--- AIM OF THE EXERCISE ---
For this exercise, retype the lines from the one that holds "This screenshot has height=190, width=283." through the one that holds "You are a GUI" in the records below, both included, exactly and without pictures.

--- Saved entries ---
++++++++++
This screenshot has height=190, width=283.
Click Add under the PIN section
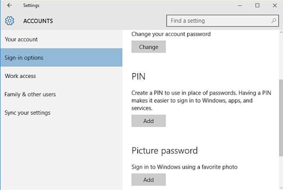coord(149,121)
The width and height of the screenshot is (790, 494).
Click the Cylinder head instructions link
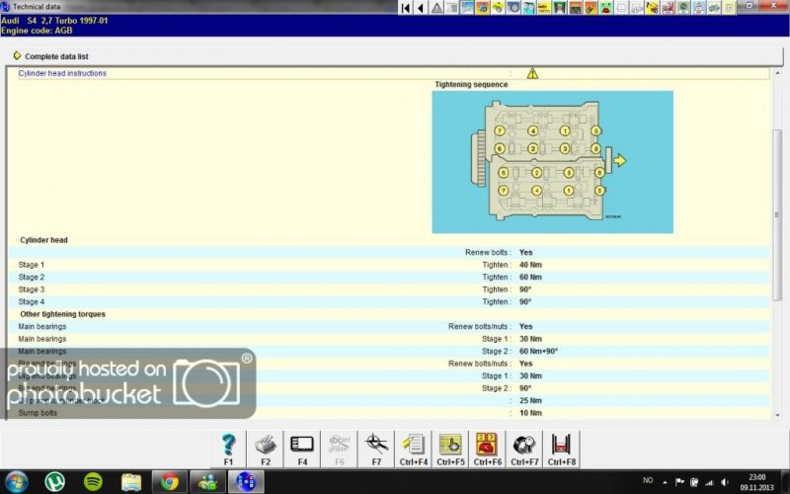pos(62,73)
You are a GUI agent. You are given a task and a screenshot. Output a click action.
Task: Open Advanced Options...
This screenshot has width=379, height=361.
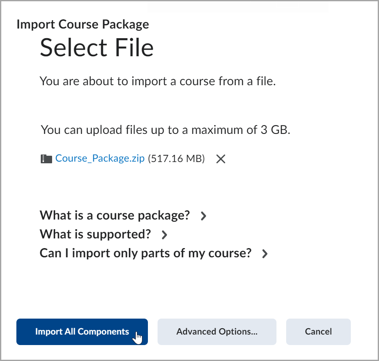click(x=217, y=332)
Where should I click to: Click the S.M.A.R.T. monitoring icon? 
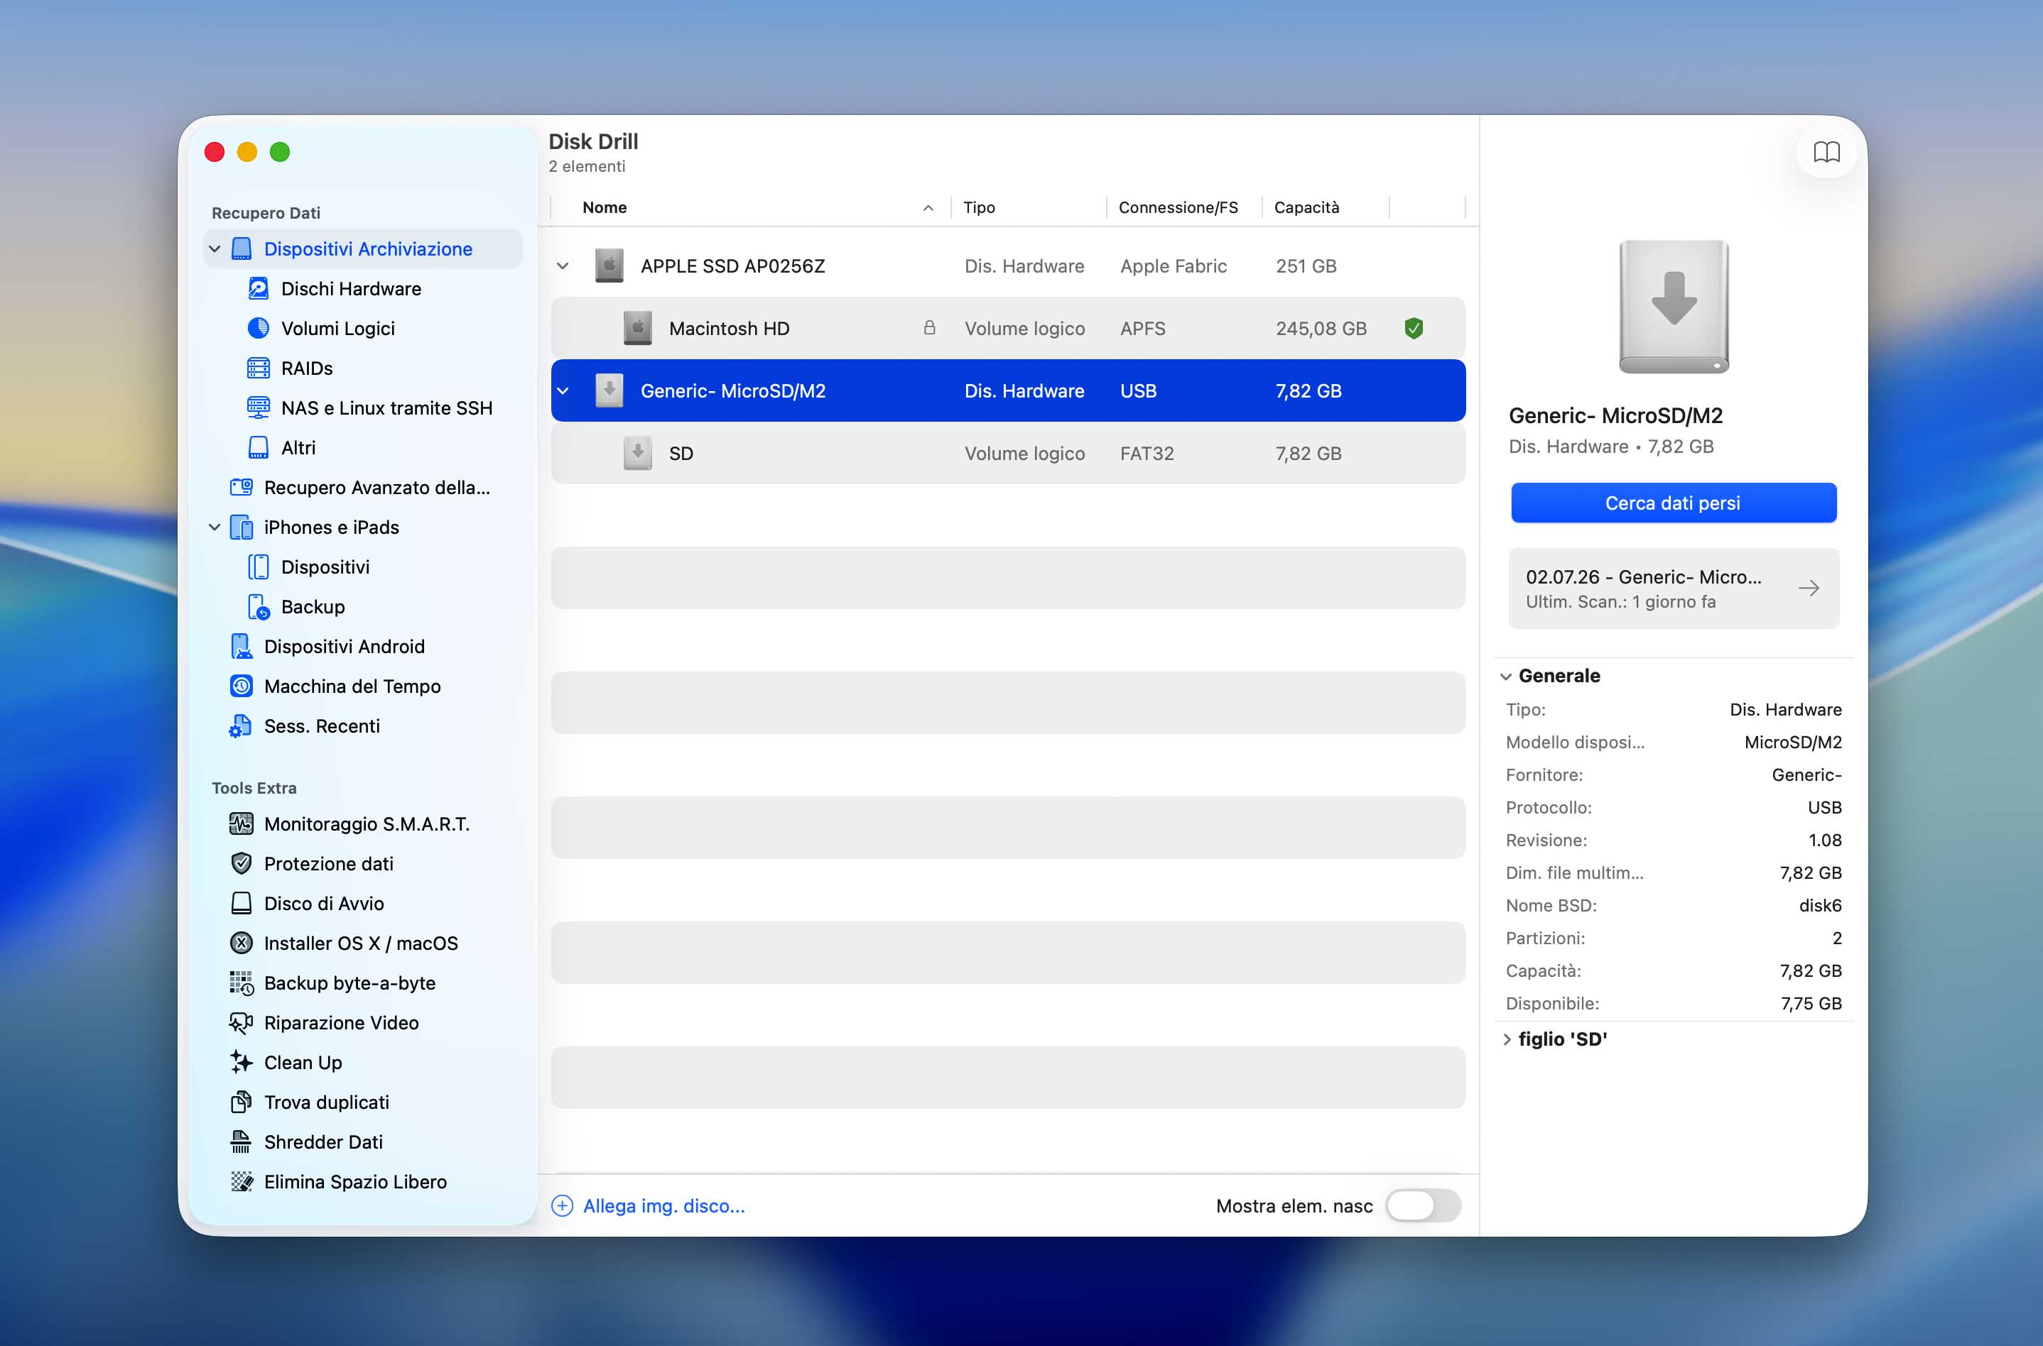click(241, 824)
++++++++++
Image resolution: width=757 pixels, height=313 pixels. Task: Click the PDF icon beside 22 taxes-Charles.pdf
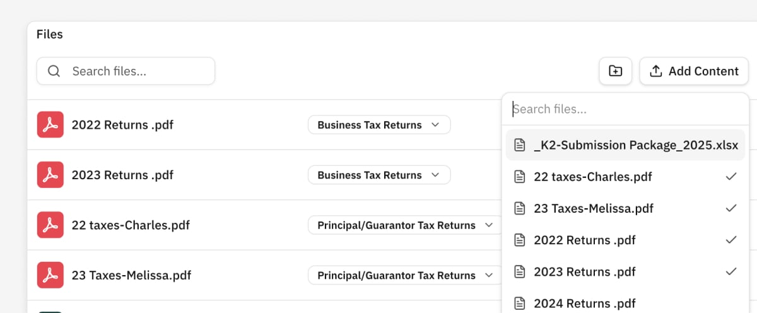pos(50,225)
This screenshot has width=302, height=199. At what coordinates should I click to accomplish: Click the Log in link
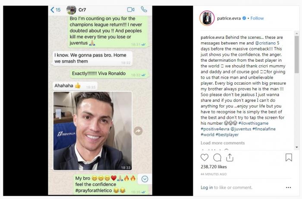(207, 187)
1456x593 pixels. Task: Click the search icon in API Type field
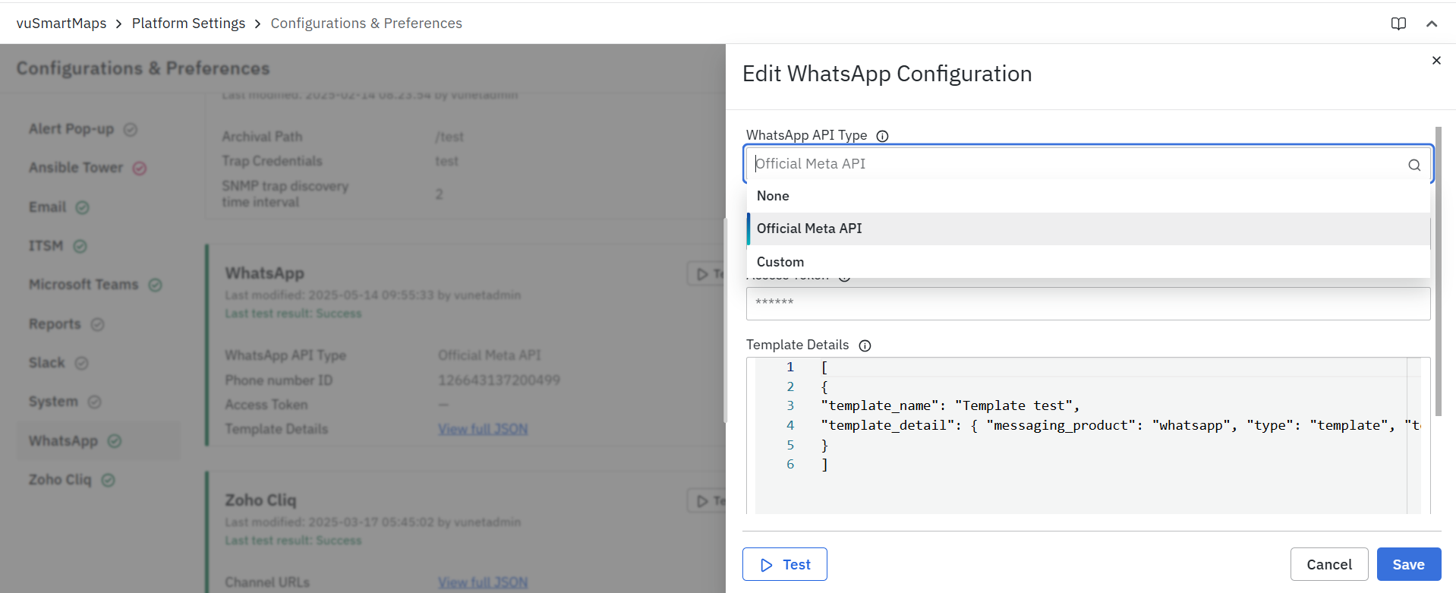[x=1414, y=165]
++++++++++
--- RESULT OF THIS EXERCISE ---
This screenshot has height=190, width=283.
Click Add under the PIN section
coord(149,121)
The width and height of the screenshot is (790, 494).
Click the Cylinder head instructions link
pos(62,73)
You are a GUI agent. You are given a task and a screenshot. Output a click action.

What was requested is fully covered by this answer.